> _MATERIAL FOR THIS TASK_

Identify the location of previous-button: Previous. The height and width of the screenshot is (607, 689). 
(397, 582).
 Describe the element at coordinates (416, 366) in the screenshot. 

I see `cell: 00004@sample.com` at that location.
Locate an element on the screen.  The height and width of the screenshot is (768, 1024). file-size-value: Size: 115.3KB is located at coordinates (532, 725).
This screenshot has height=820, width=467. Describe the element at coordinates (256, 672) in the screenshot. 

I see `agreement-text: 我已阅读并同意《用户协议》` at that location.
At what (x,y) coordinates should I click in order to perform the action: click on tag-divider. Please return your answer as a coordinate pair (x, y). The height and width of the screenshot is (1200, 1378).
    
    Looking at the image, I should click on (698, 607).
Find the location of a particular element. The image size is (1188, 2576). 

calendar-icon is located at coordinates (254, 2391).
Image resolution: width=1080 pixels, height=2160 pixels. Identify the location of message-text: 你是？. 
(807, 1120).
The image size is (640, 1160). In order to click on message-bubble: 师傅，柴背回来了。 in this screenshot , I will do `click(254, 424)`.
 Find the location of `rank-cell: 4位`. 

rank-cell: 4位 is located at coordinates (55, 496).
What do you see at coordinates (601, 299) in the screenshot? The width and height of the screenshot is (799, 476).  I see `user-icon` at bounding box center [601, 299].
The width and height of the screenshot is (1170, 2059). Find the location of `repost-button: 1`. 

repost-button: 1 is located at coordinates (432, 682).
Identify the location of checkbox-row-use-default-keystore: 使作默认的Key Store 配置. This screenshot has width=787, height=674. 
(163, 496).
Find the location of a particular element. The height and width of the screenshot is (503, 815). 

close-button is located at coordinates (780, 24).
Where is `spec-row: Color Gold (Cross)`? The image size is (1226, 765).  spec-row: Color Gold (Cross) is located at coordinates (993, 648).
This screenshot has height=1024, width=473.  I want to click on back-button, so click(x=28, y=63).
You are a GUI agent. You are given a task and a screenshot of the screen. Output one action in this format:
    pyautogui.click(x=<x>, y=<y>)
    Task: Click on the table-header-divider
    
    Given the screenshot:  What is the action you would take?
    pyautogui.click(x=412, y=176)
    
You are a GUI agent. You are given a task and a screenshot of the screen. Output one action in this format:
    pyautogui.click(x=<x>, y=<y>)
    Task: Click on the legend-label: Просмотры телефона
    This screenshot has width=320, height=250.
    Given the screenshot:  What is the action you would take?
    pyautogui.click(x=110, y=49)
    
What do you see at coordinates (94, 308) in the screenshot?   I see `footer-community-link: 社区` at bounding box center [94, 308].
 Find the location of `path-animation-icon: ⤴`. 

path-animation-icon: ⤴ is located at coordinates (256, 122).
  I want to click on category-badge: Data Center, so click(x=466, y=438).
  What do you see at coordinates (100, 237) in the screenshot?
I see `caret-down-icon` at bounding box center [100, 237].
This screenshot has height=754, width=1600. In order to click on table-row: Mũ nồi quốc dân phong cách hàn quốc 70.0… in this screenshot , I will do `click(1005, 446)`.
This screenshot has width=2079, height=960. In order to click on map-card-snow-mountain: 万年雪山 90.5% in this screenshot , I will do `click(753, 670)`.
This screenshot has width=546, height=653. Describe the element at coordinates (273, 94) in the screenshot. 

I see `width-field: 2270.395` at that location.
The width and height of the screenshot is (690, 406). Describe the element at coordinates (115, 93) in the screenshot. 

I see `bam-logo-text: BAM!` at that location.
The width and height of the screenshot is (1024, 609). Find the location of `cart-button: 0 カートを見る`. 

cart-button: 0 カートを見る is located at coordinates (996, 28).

> _WORK INSTRUCTION_
Rewrite all the entries above, replacing "Describe the element at coordinates" with "Name the element found at coordinates" wherever it appears and leaving everything else unchanged.

> _TASK RESPONSE_
Identify the location of previous-button: Previous. The height and width of the screenshot is (607, 689). 
(397, 582).
 Name the element found at coordinates (416, 366) in the screenshot. 

I see `cell: 00004@sample.com` at that location.
Locate an element on the screen.  The height and width of the screenshot is (768, 1024). file-size-value: Size: 115.3KB is located at coordinates (532, 725).
This screenshot has height=820, width=467. Name the element found at coordinates (256, 672) in the screenshot. 

I see `agreement-text: 我已阅读并同意《用户协议》` at that location.
At what (x,y) coordinates should I click in order to perform the action: click on tag-divider. Please return your answer as a coordinate pair (x, y). The height and width of the screenshot is (1200, 1378).
    
    Looking at the image, I should click on (698, 607).
Find the location of a particular element. The image size is (1188, 2576). 

calendar-icon is located at coordinates (254, 2391).
Image resolution: width=1080 pixels, height=2160 pixels. Identify the location of message-text: 你是？. 
(807, 1120).
The image size is (640, 1160). In order to click on message-bubble: 师傅，柴背回来了。 in this screenshot , I will do `click(254, 424)`.
 Find the location of `rank-cell: 4位`. 

rank-cell: 4位 is located at coordinates (55, 496).
What do you see at coordinates (601, 299) in the screenshot? The width and height of the screenshot is (799, 476).  I see `user-icon` at bounding box center [601, 299].
The width and height of the screenshot is (1170, 2059). Find the location of `repost-button: 1`. 

repost-button: 1 is located at coordinates (432, 682).
Identify the location of checkbox-row-use-default-keystore: 使作默认的Key Store 配置. This screenshot has width=787, height=674. 
(163, 496).
Find the location of a particular element. The height and width of the screenshot is (503, 815). 

close-button is located at coordinates (780, 24).
Where is `spec-row: Color Gold (Cross)`? The image size is (1226, 765).  spec-row: Color Gold (Cross) is located at coordinates (993, 648).
This screenshot has height=1024, width=473.  I want to click on back-button, so click(x=28, y=63).
You are a GUI agent. You are given a task and a screenshot of the screen. Output one action in this format:
    pyautogui.click(x=<x>, y=<y>)
    Task: Click on the table-header-divider
    
    Given the screenshot:  What is the action you would take?
    pyautogui.click(x=412, y=176)
    
You are a GUI agent. You are given a task and a screenshot of the screen. Output one action in this format:
    pyautogui.click(x=<x>, y=<y>)
    Task: Click on the legend-label: Просмотры телефона
    This screenshot has width=320, height=250.
    Given the screenshot:  What is the action you would take?
    pyautogui.click(x=110, y=49)
    
What do you see at coordinates (94, 308) in the screenshot?   I see `footer-community-link: 社区` at bounding box center [94, 308].
 Find the location of `path-animation-icon: ⤴`. 

path-animation-icon: ⤴ is located at coordinates (256, 122).
  I want to click on category-badge: Data Center, so click(x=466, y=438).
  What do you see at coordinates (100, 237) in the screenshot?
I see `caret-down-icon` at bounding box center [100, 237].
This screenshot has height=754, width=1600. In order to click on table-row: Mũ nồi quốc dân phong cách hàn quốc 70.0… in this screenshot , I will do `click(1005, 446)`.
This screenshot has width=2079, height=960. In order to click on map-card-snow-mountain: 万年雪山 90.5% in this screenshot , I will do `click(753, 670)`.
This screenshot has width=546, height=653. Name the element found at coordinates (273, 94) in the screenshot. 

I see `width-field: 2270.395` at that location.
The width and height of the screenshot is (690, 406). Name the element found at coordinates (115, 93) in the screenshot. 

I see `bam-logo-text: BAM!` at that location.
The width and height of the screenshot is (1024, 609). Find the location of `cart-button: 0 カートを見る`. 

cart-button: 0 カートを見る is located at coordinates (996, 28).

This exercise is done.